● **What this task involves**
In your reply, reproduce every line of the data without any alteration.

Material for this task Start Marker

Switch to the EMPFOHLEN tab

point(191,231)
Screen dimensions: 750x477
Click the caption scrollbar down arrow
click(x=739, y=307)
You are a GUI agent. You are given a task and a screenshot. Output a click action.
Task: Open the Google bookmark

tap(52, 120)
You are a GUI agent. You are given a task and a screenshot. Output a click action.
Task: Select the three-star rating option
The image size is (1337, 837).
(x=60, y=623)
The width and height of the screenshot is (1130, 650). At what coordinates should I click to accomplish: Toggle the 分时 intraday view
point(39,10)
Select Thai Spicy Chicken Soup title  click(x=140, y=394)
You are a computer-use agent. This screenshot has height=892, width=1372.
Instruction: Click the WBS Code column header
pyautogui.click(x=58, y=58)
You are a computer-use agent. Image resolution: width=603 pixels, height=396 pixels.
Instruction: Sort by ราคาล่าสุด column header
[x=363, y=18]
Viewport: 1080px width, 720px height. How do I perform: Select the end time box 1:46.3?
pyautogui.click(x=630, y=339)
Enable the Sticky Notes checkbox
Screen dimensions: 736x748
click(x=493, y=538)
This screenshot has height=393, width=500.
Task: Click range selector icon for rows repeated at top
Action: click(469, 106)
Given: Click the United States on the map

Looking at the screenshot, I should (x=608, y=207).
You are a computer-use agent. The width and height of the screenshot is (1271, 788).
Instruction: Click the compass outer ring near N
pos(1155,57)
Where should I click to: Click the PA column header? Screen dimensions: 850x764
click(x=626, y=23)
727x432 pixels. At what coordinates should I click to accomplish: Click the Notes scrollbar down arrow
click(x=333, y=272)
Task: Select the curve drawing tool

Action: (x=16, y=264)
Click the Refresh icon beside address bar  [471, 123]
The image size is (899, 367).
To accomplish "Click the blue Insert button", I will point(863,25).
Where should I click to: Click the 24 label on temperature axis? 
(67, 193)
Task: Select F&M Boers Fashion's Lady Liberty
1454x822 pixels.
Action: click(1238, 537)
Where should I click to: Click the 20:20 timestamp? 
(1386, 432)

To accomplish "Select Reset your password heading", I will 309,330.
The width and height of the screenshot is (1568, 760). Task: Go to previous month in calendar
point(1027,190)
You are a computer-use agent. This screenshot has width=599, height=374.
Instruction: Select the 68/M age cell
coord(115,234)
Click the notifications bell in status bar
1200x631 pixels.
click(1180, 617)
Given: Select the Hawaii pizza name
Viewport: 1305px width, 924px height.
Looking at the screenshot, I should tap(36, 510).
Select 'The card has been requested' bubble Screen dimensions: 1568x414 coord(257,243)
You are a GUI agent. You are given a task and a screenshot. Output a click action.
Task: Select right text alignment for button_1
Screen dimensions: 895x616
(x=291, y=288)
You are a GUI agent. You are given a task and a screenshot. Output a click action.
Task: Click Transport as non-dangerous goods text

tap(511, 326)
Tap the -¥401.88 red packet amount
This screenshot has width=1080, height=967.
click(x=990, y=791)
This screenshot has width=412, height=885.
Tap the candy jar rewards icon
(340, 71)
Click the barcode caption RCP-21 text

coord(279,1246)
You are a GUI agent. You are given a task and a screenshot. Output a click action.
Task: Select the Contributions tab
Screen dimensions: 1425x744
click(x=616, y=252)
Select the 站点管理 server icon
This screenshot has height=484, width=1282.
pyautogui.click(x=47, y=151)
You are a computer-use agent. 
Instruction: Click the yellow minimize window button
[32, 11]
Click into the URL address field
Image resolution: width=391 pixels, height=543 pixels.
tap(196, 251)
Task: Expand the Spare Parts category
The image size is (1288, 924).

Material for this task End Marker

● **Answer space**
Switch to the EMPFOHLEN tab

point(191,231)
Screen dimensions: 750x477
Click the caption scrollbar down arrow
click(x=739, y=307)
You are a GUI agent. You are given a task and a screenshot. Output a click action.
Task: Open the Google bookmark

tap(52, 120)
You are a GUI agent. You are given a task and a screenshot. Output a click action.
Task: Select the three-star rating option
The image size is (1337, 837).
(x=60, y=623)
The width and height of the screenshot is (1130, 650). At what coordinates should I click to accomplish: Toggle the 分时 intraday view
point(39,10)
Select Thai Spicy Chicken Soup title  click(x=140, y=394)
You are a computer-use agent. This screenshot has height=892, width=1372.
Instruction: Click the WBS Code column header
pyautogui.click(x=58, y=58)
You are a computer-use agent. Image resolution: width=603 pixels, height=396 pixels.
Instruction: Sort by ราคาล่าสุด column header
[x=363, y=18]
Viewport: 1080px width, 720px height. How do I perform: Select the end time box 1:46.3?
pyautogui.click(x=630, y=339)
Enable the Sticky Notes checkbox
Screen dimensions: 736x748
click(x=493, y=538)
This screenshot has height=393, width=500.
Task: Click range selector icon for rows repeated at top
Action: click(469, 106)
Given: Click the United States on the map

Looking at the screenshot, I should (x=608, y=207).
You are a computer-use agent. The width and height of the screenshot is (1271, 788).
Instruction: Click the compass outer ring near N
pos(1155,57)
Where should I click to: Click the PA column header? Screen dimensions: 850x764
click(x=626, y=23)
727x432 pixels. At what coordinates should I click to accomplish: Click the Notes scrollbar down arrow
click(x=333, y=272)
Task: Select the curve drawing tool

Action: (x=16, y=264)
Click the Refresh icon beside address bar  [471, 123]
The image size is (899, 367).
To accomplish "Click the blue Insert button", I will point(863,25).
Where should I click to: Click the 24 label on temperature axis? 
(67, 193)
Task: Select F&M Boers Fashion's Lady Liberty
1454x822 pixels.
Action: click(1238, 537)
Where should I click to: Click the 20:20 timestamp? 
(1386, 432)

To accomplish "Select Reset your password heading", I will 309,330.
The width and height of the screenshot is (1568, 760). Task: Go to previous month in calendar
point(1027,190)
You are a computer-use agent. This screenshot has width=599, height=374.
Instruction: Select the 68/M age cell
coord(115,234)
Click the notifications bell in status bar
1200x631 pixels.
click(1180, 617)
Given: Select the Hawaii pizza name
Viewport: 1305px width, 924px height.
Looking at the screenshot, I should tap(36, 510).
Select 'The card has been requested' bubble Screen dimensions: 1568x414 coord(257,243)
You are a GUI agent. You are given a task and a screenshot. Output a click action.
Task: Select right text alignment for button_1
Screen dimensions: 895x616
(x=291, y=288)
You are a GUI agent. You are given a task and a screenshot. Output a click action.
Task: Click Transport as non-dangerous goods text

tap(511, 326)
Tap the -¥401.88 red packet amount
This screenshot has width=1080, height=967.
click(x=990, y=791)
This screenshot has width=412, height=885.
Tap the candy jar rewards icon
(340, 71)
Click the barcode caption RCP-21 text

coord(279,1246)
You are a GUI agent. You are given a task and a screenshot. Output a click action.
Task: Select the Contributions tab
Screen dimensions: 1425x744
click(x=616, y=252)
Select the 站点管理 server icon
This screenshot has height=484, width=1282.
pyautogui.click(x=47, y=151)
You are a computer-use agent. 
Instruction: Click the yellow minimize window button
[32, 11]
Click into the URL address field
Image resolution: width=391 pixels, height=543 pixels.
tap(196, 251)
Task: Expand the Spare Parts category
The image size is (1288, 924).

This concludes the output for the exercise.